Giorgia Meloni ha ripetutamente affermato che “l’Iran non può avere l’atomica“, sottolineando che una Repubblica islamica dotata di armi nucleari rappresenterebbe una minaccia non solo per Israele, ma per l’intero Occidente.
Questa posizione è stata espressa durante il G7 in Canada e in diverse dichiarazioni successive, in risposta all’escalation delle tensioni tra Iran, Israele e Stati Uniti.
Obiettivo principale: Impedire che l’Iran diventi una potenza nucleare, in linea con la convergenza di vedute del G7.
Diritto di difesa di Israele: Riconosciuto, ma solo come misura temporanea, con l’obiettivo finale di riportare la crisi sul tavolo dei negoziati.
Ruolo dell’Europa: L’Italia, secondo Meloni, non può essere protagonista diretta, ma si impegna a sostenere iniziative diplomatiche.
Sul ruolo di Putin: Escluso come mediatore, con la premier che ha dichiarato: “Affidare a una nazione in guerra la mediazione su un’altra guerra non mi sembrerebbe l’opzione migliore”.
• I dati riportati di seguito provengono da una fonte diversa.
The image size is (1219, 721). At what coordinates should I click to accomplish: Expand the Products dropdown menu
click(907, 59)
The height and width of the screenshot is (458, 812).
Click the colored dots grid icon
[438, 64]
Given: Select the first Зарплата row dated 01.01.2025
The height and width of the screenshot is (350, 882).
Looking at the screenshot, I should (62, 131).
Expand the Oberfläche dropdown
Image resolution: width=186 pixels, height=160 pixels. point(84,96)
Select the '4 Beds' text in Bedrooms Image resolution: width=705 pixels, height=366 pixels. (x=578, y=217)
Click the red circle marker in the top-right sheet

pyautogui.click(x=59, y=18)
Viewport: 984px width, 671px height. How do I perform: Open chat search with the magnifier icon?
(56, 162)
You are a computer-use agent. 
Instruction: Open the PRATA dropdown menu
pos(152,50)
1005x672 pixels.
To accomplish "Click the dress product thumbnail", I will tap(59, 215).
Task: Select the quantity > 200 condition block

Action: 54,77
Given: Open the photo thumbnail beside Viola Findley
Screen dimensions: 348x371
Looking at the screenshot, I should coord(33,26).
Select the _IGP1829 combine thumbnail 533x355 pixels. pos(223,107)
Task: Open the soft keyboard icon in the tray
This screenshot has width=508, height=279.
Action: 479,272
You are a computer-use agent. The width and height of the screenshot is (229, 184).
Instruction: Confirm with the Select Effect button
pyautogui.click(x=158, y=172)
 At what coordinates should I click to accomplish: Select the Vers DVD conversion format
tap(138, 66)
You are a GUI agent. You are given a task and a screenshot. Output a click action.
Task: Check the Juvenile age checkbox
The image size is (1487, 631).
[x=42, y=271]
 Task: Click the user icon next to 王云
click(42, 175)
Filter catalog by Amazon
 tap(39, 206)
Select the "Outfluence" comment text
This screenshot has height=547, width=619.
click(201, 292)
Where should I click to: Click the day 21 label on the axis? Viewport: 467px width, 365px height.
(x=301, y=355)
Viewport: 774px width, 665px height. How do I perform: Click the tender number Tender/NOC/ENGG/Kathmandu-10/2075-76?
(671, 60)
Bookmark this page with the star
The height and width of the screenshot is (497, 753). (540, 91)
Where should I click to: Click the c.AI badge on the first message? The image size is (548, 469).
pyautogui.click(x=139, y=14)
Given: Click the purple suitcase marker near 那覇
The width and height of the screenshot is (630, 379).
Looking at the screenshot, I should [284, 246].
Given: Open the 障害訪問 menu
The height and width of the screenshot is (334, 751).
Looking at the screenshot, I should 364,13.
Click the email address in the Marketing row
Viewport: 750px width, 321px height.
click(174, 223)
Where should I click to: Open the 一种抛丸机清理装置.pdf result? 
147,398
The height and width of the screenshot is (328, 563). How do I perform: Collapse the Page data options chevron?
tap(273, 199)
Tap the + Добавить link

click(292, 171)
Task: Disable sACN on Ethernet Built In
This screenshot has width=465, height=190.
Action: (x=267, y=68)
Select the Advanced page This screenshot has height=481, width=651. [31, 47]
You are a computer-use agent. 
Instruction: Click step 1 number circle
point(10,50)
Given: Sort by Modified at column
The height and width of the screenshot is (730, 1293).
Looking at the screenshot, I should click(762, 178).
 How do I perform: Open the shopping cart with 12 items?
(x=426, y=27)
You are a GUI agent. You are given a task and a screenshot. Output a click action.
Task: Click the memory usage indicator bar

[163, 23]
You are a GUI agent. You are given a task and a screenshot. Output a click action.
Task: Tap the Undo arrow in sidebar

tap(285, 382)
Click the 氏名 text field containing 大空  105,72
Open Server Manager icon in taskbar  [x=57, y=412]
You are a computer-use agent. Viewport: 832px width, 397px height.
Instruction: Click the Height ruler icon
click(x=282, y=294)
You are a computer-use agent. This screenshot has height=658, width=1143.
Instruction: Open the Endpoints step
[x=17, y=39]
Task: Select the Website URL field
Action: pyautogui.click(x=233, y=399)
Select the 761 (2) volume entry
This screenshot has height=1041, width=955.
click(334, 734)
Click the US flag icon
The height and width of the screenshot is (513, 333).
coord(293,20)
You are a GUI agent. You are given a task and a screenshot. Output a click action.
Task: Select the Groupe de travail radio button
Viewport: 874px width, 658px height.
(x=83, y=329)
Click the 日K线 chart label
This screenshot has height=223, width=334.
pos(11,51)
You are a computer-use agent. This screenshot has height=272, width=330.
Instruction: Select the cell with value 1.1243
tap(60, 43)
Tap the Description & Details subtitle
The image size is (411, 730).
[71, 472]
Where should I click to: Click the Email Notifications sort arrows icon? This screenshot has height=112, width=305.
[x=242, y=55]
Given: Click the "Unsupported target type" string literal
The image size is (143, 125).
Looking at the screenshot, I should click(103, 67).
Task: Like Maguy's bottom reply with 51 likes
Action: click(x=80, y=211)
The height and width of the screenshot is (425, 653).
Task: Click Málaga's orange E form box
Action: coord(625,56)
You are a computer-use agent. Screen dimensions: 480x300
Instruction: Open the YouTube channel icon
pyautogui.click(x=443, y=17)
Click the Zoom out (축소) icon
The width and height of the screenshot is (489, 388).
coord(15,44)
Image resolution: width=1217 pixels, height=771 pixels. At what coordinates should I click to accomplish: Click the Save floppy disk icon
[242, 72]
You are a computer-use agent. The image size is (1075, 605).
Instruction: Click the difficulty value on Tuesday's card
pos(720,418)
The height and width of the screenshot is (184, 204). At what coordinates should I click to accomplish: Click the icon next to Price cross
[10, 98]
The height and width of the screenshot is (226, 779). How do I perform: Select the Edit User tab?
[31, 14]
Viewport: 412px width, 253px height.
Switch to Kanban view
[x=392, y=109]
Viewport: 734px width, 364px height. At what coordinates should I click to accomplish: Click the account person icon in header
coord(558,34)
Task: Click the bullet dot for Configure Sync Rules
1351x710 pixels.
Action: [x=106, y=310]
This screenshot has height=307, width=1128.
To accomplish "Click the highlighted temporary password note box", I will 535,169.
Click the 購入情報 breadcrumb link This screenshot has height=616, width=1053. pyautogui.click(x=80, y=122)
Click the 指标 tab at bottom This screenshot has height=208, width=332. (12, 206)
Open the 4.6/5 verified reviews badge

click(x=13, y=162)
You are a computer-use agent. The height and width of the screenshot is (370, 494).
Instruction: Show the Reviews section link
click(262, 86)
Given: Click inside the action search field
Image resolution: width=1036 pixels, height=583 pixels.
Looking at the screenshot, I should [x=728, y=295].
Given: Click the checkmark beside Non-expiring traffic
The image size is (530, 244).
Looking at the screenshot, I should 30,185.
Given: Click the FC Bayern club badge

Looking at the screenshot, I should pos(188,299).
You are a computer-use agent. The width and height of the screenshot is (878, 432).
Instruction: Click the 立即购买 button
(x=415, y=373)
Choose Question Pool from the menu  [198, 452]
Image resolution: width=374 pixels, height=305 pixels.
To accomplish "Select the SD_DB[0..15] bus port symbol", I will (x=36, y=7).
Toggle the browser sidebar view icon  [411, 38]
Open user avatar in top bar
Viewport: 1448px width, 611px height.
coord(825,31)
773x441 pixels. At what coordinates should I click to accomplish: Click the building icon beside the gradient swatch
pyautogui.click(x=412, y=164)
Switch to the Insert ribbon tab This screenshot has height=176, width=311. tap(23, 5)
Uso delle basi italiane: Non è una decisione preordinata; Meloni ha precisato che “quando accadrà, convocheremo le persone che dobbiamo convocare e prenderemo le nostre decisioni“.
L’attenzione si concentra inoltre sulla necessità di un cessate il fuoco a Gaza e sulla stabilità del Medio Oriente, con l’Italia pronta a intervenire in caso di emergenza per la sicurezza dei cittadini italiani.